> _The data_
_ _ _ _ _
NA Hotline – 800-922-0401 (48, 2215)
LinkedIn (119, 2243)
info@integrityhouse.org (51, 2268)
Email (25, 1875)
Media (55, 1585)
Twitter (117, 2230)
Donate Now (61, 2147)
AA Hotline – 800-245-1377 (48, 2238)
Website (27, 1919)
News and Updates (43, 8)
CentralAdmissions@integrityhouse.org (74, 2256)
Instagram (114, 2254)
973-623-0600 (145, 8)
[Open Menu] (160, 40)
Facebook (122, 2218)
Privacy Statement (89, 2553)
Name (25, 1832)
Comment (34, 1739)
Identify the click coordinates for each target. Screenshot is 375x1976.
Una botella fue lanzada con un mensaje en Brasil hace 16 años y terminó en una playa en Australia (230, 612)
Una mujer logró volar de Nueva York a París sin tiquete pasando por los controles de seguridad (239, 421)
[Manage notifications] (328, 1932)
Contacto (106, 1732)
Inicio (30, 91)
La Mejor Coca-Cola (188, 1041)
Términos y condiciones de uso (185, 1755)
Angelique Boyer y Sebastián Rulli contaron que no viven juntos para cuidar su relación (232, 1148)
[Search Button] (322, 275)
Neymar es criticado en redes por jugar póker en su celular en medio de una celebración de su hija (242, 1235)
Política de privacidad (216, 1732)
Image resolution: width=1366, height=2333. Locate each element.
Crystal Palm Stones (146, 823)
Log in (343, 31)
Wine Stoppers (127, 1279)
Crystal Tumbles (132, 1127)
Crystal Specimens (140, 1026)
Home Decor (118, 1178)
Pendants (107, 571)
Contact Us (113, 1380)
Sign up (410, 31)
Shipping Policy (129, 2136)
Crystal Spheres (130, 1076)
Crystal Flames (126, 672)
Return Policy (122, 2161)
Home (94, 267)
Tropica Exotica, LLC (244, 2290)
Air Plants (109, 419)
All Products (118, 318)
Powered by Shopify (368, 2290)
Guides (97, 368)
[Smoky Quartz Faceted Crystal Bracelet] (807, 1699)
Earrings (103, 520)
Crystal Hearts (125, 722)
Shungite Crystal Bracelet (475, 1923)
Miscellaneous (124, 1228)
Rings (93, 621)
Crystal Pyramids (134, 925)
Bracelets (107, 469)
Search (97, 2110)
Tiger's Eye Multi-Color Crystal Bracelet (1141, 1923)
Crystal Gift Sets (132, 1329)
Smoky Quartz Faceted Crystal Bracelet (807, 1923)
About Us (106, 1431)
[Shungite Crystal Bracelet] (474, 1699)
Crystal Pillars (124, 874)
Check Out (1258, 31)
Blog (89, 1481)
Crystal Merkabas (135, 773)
_ _ _ _ _
> _Assignment_
Please give again the lines above between the line holding "LinkedIn (119, 2243)" and the line holding "Crystal Palm Stones (146, 823)", inclusive, exactly as they are and with nothing added.

> _Solved exercise_
LinkedIn (119, 2243)
info@integrityhouse.org (51, 2268)
Email (25, 1875)
Media (55, 1585)
Twitter (117, 2230)
Donate Now (61, 2147)
AA Hotline – 800-245-1377 (48, 2238)
Website (27, 1919)
News and Updates (43, 8)
CentralAdmissions@integrityhouse.org (74, 2256)
Instagram (114, 2254)
973-623-0600 (145, 8)
[Open Menu] (160, 40)
Facebook (122, 2218)
Privacy Statement (89, 2553)
Name (25, 1832)
Comment (34, 1739)
Identify the click coordinates for each target. Screenshot is 375x1976.
Una botella fue lanzada con un mensaje en Brasil hace 16 años y terminó en una playa en Australia (230, 612)
Una mujer logró volar de Nueva York a París sin tiquete pasando por los controles de seguridad (239, 421)
[Manage notifications] (328, 1932)
Contacto (106, 1732)
Inicio (30, 91)
La Mejor Coca-Cola (188, 1041)
Términos y condiciones de uso (185, 1755)
Angelique Boyer y Sebastián Rulli contaron que no viven juntos para cuidar su relación (232, 1148)
[Search Button] (322, 275)
Neymar es criticado en redes por jugar póker en su celular en medio de una celebración de su hija (242, 1235)
Política de privacidad (216, 1732)
Image resolution: width=1366, height=2333. Locate each element.
Crystal Palm Stones (146, 823)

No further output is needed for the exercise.